§ **WHAT YOU WILL DO**
The output is the lines below from the one with "[Accessorizing The Bathroom] (194, 734)" through the one with "Hiring An Interior Designer (191, 1524)", both included, printed exactly and with no other line.

[Saved data entries]
━━━━━━
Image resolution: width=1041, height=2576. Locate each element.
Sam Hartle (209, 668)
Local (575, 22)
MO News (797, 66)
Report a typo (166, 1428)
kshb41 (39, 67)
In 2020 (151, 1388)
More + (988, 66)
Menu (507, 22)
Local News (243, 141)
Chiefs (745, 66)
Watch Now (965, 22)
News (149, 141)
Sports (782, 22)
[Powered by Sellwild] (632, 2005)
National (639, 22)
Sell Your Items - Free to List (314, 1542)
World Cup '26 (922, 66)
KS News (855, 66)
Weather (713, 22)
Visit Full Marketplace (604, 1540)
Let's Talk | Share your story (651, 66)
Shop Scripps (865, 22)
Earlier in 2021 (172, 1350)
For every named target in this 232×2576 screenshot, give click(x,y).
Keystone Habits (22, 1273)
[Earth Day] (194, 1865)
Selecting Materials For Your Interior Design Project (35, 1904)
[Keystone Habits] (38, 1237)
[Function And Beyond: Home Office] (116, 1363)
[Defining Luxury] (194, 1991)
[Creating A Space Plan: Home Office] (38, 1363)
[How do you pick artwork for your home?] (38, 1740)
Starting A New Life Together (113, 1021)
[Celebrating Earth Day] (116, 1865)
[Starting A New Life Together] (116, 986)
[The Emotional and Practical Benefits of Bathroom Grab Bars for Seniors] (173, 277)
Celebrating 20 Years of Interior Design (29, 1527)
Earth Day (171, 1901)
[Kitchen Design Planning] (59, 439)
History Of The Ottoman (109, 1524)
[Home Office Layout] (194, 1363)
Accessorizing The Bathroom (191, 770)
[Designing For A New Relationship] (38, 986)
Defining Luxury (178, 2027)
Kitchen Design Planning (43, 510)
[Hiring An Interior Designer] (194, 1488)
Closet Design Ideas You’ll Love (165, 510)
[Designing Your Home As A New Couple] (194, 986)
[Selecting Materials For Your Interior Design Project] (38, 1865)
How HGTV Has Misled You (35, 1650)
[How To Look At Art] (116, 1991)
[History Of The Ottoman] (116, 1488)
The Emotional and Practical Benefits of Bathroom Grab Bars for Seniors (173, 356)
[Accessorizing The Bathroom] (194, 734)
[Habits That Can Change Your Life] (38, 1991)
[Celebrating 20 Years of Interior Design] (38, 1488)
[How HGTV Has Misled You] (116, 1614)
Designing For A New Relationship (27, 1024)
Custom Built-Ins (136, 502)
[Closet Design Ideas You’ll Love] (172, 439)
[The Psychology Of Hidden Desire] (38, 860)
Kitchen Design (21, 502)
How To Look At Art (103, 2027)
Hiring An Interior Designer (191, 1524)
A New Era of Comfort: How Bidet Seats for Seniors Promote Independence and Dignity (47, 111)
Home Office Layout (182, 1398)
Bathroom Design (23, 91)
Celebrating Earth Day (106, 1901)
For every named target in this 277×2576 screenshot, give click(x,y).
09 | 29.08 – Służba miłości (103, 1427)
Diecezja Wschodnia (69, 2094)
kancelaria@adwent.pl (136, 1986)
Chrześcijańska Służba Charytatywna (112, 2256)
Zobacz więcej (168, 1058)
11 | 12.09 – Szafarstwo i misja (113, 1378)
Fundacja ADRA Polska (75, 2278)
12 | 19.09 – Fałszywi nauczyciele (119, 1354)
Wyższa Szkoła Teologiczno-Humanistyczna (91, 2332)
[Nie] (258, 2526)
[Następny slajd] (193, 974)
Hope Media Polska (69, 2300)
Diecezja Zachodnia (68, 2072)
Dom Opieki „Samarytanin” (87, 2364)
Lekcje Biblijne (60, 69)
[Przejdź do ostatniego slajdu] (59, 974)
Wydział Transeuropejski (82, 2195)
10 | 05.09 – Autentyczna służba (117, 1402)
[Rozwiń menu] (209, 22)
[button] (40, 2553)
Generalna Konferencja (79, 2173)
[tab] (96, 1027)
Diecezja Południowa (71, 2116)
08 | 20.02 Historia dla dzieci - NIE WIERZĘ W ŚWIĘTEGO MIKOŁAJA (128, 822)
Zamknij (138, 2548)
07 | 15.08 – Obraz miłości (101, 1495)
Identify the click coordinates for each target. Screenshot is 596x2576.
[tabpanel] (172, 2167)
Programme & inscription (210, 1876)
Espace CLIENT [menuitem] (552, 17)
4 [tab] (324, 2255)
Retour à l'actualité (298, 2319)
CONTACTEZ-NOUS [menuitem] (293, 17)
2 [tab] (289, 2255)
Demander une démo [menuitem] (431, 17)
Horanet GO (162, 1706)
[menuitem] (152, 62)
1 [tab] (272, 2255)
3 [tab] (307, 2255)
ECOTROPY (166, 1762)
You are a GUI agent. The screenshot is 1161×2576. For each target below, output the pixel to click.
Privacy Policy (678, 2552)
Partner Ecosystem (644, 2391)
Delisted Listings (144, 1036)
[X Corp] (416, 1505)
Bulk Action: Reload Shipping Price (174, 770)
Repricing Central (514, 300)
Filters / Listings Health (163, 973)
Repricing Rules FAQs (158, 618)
━━━━━━
§ **REPLY TO THE TASK**
[Accessorizing The Bathroom] (194, 734)
[Habits That Can Change Your Life] (38, 1991)
[Celebrating 20 Years of Interior Design] (38, 1488)
[How HGTV Has Misled You] (116, 1614)
Designing For A New Relationship (27, 1024)
Custom Built-Ins (136, 502)
[Closet Design Ideas You’ll Love] (172, 439)
[The Psychology Of Hidden Desire] (38, 860)
Kitchen Design (21, 502)
How To Look At Art (103, 2027)
Hiring An Interior Designer (191, 1524)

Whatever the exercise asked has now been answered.